又, A の中の E_1×E_2 の形の元については
 (μ_1×μ_2)(E) = μ_1(E_1)μ_2(E_2) で定義し,
一般の E = ∪_{i=1}^N E_{i,1}×E_{i,2} (disjoint) ∈ A に
ついては, (μ_1×μ_2)(E) = Σ_{i=1}^N μ_1(E_{i,1})μ_2(E_{i,2})
で定義し, それが σ(A) に拡張されることが示されて,

> 組み合わせた
> (X_1×X_2,σ(A),μ_1×μ_2)を積測度空間と呼ぶ。

となります.

> この時,μ_1×μ_2はA上のpremeasure μ_0のσ(A)への拡張になっている。
> premeasure μ_0の定義は
> 「μ_0:A→[0,∞]で
>   μ_0(φ)=0,
>   A∋E_1,E_2,… が互い素にならば
>   μ_0(∪_{i=1}^∞ E_i)=Σ_{i=1}^∞ μ_0(E_j) (可算加法性)
> が成り立つ時,μ_0をA上のpremeasureと呼ぶ」
> です。

 A と μ_0(E) = Σ_{i=1}^N μ_1(E_{i,1})μ_2(E_{i,2}) について
これらが成立することは良いでしょうか.

> 同様にして k≧3の場合も積測度空間を作る事ができる。

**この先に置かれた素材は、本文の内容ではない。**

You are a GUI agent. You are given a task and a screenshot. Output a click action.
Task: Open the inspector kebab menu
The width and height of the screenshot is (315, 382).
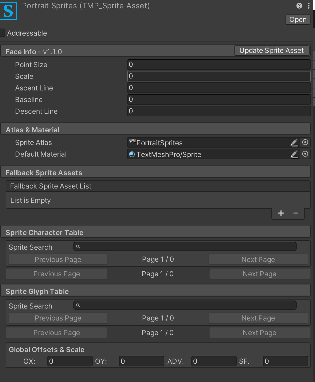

即ち,
> A:={E;E=E_1×E_2×…×E_k,E_1∈M_1,E_2∈M_2,…,E_k}とすると
> Aは集合体をなし,

ですから A はそれらの disjoint な有限和の全体です.

> X_1×X_2×…×X_kと
> (μ_1×μ_2×…×μ_k)(E):=μ_1(E_1)μ_2(E_2)…μ_k(E_k)とを

正確にはその拡張です.

> 組み合わせた
> (X_1×X_2×…×X_k,σ(A),μ_1×μ_2×…×μ_k)を積測度空間と呼ぶ。
> 
> そして,積測度μ_1×μ_2×…×μ_kは
> Aでのpremeasure μ_0の拡張
> (つまり,制限写像μ_1×μ_2×…×μ_k|_Aはμ_0に等しい)
> になっている事を
> Theorem1.5を使って確かめよ。

というか, Theorem 1.5 というのは (X, A, μ_0) の組が
 premeasure であれば, それの拡張となる (X, σ(A), μ)
という measure があることを主張するものです. ですから,
 (X, A, μ_0) が premeasure になることを確かめれば,
この問題はお仕舞です.

> [証]
> 制限写像μ_1×μ_2×…×μ_k|_A=:μ_0がpremeasureになっている事を示す。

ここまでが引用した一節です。